Enquanto o Carnaval evoca a alegria contagiante e a liberdade das crianças, um alerta urgente se faz necessário sobre a crescente vulnerabilidade dos pequenos durante este período de festividades. Maurício Cunha, presidente da organização social internacional ChildFund no Brasil e renomado pesquisador em políticas públicas para infância e adolescência, destaca que a efervescência da folia expõe crianças e adolescentes a riscos significativos, tanto no ambiente digital quanto nos cenários reais.
O Crescimento Alarmante das Violações na Folia
A euforia carnavalesca, infelizmente, não se traduz em segurança para todos. Cunha ressalta que as violações contra crianças e adolescentes se intensificam, abrangendo desde a adultização e erotização precoce até casos de desaparecimento, trabalho infantil e exploração sexual. A gravidade da situação será pauta de uma audiência pública na Comissão de Direitos Humanos do Senado Federal, onde especialistas debaterão os desafios e proporão medidas de proteção. Os dados da Ouvidoria Nacional de Direitos Humanos, através do Disque 100, corroboram essa preocupação: em 2024, foram registrados mais de 26 mil casos suspeitos de crimes contra menores no período do Carnaval, representando um aumento de 38% em relação ao ano anterior, um número que acende um sinal de alerta para toda a sociedade.

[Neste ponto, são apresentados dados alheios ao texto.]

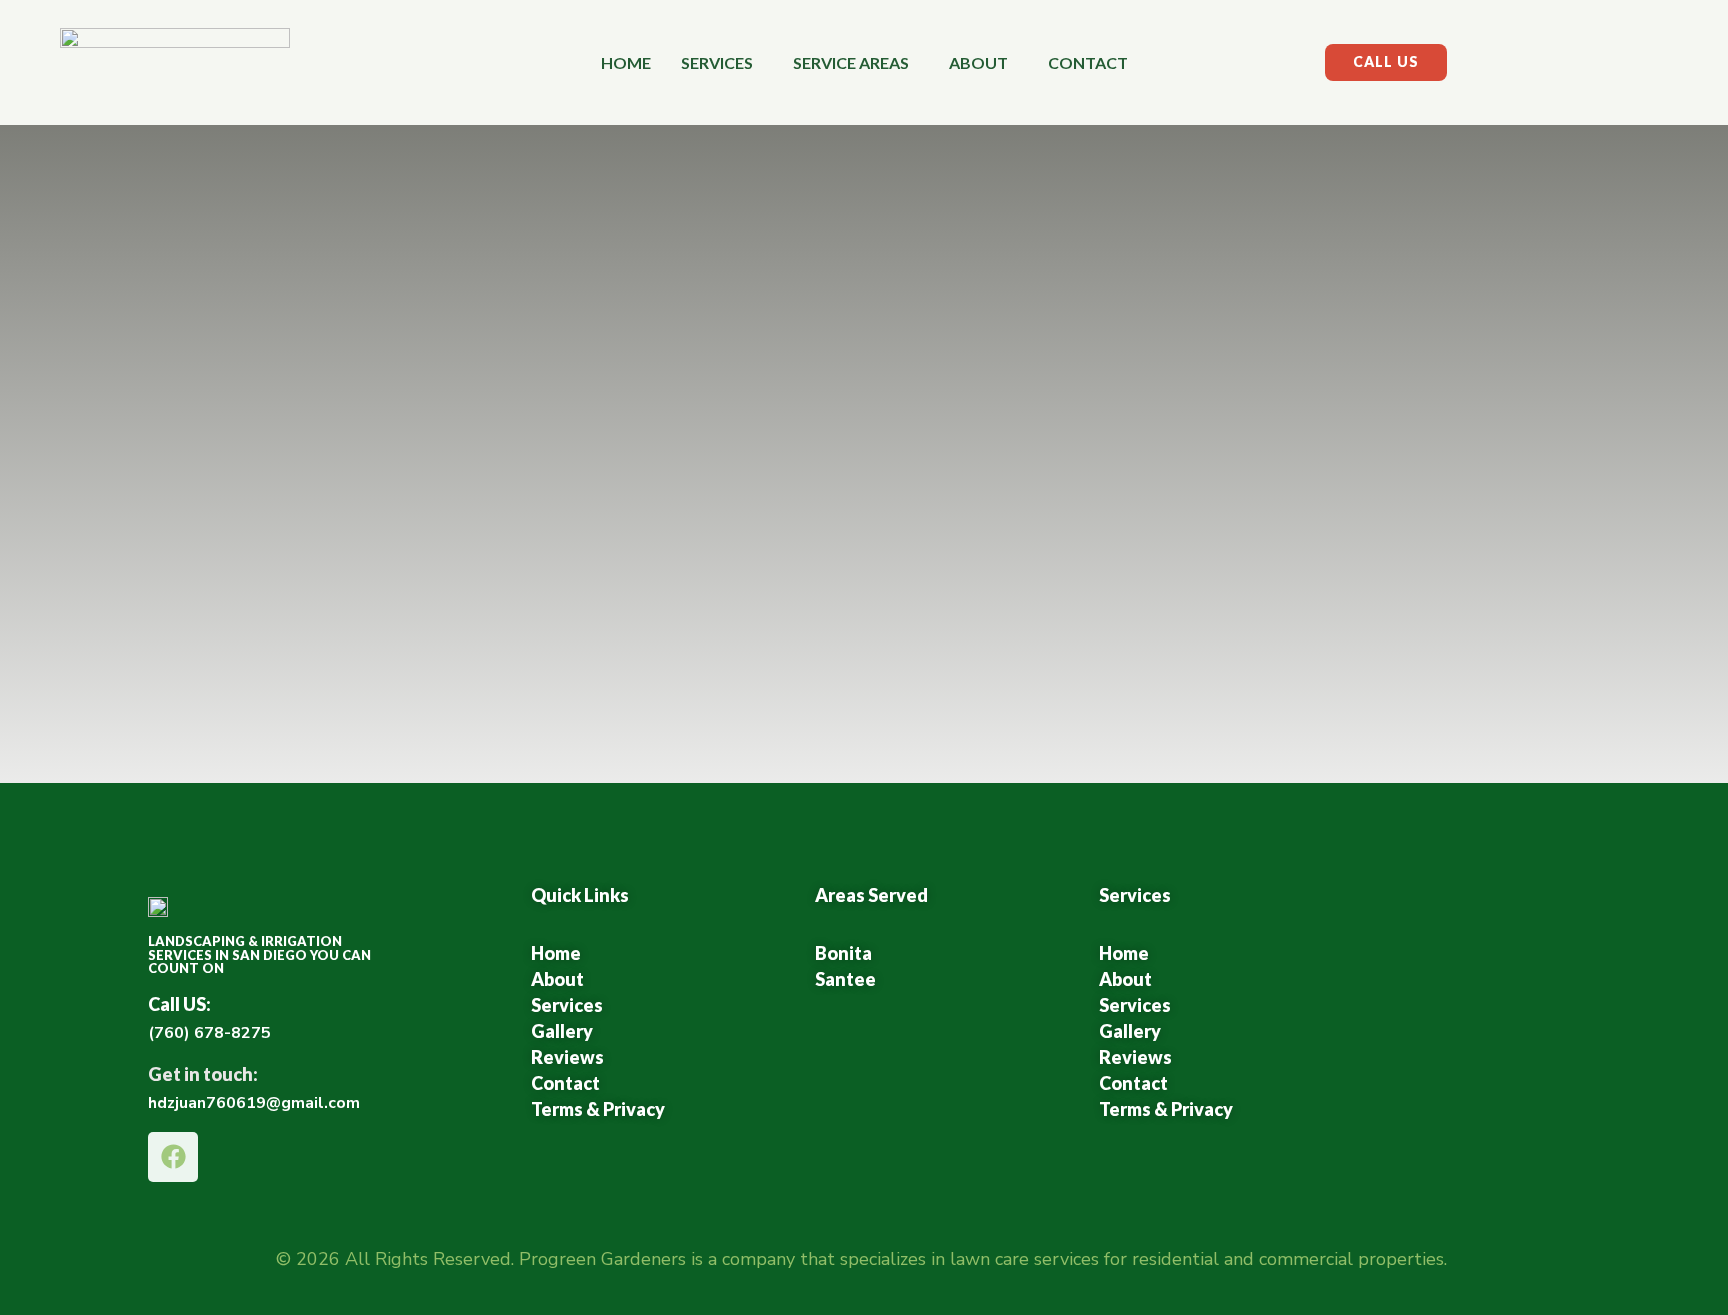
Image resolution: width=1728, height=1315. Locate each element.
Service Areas (851, 62)
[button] (722, 63)
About (978, 62)
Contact (1088, 62)
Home (626, 62)
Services (717, 62)
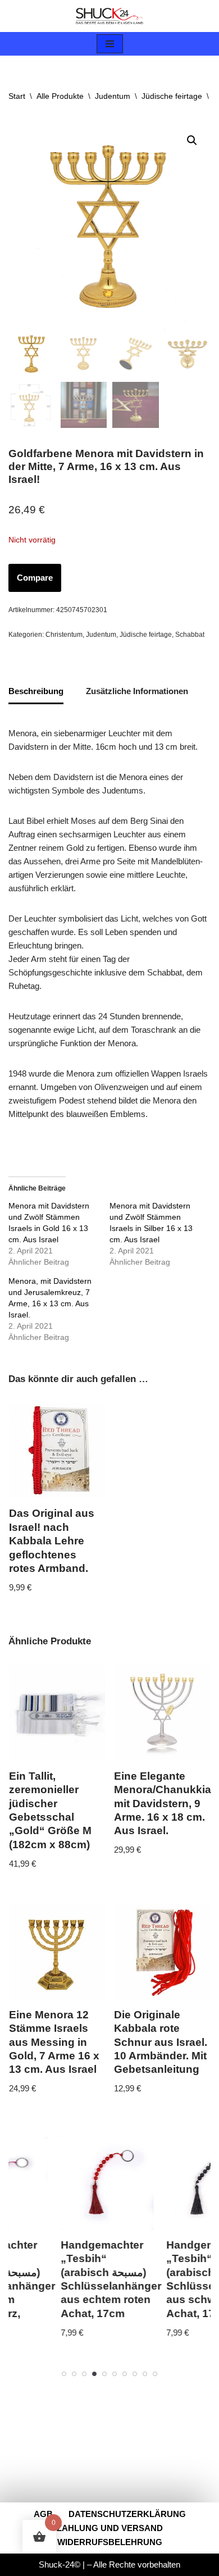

Os Perigos Ocultos da Exposição Digital
Além das ameaças físicas, o ambiente virtual surge como um terreno fértil para a exposição e a violência contra a infância e adolescência. O pesquisador alerta para os perigos da postagem irrefletida de imagens de crianças em redes sociais, que podem ser manipuladas e compartilhadas em fóruns e grupos fechados, expondo-as a riscos inimagináveis. Um estudo do ChildFund, 'Mapeamento dos Fatores de Vulnerabilidade de Adolescentes Brasileiros na Internet', revelou que 54% dos adolescentes entrevistados entre 13 e 18 anos já foram vítimas de algum tipo de violência sexual online. A superexposição e o tempo excessivo dedicado às redes sociais – com uma média de quatro horas diárias e 30% passando mais de seis horas – ampliam significativamente essa vulnerabilidade digital.
Diretrizes para a Proteção: Um Chamado à Vigilância Coletiva
Diante deste cenário complexo, Maurício Cunha enfatiza a importância da prevenção e da vigilância ativa. As famílias são orientadas a adotar práticas de segurança digital rigorosas, como evitar o compartilhamento de fotos, vídeos e lives que exponham as crianças, desativar a localização em dispositivos, utilizar ferramentas de controle parental, limitar mensagens de desconhecidos e revisar as configurações de privacidade dos aplicativos. Contudo, a responsabilidade não se restringe aos lares. A sociedade em geral é estimulada a denunciar qualquer sinal de ameaça ou violência contra menores, fortalecendo a rede de proteção. A conscientização sobre os riscos da adultização e erotização precoce, bem como a prevenção de desaparecimentos em aglomerações e do trabalho infantil, são pilares essenciais para um Carnaval seguro.
O Papel Indispensável da Família e da Sociedade
A proteção de crianças e adolescentes durante o Carnaval, e em qualquer época do ano, é um dever inalienável que recai sobre a família, a comunidade, a sociedade e o poder público, conforme estabelece o Estatuto da Criança e do Adolescente (ECA). A festa, que deveria ser sinônimo de alegria e inocência, exige de todos os envolvidos uma atenção redobrada e um compromisso firme com a segurança dos mais jovens. É imperativo que a vigilância e a ação preventiva, tanto no mundo físico quanto no digital, sejam priorizadas para garantir que a pureza da infância permaneça intacta e que os direitos fundamentais de cada criança e adolescente sejam plenamente assegurados.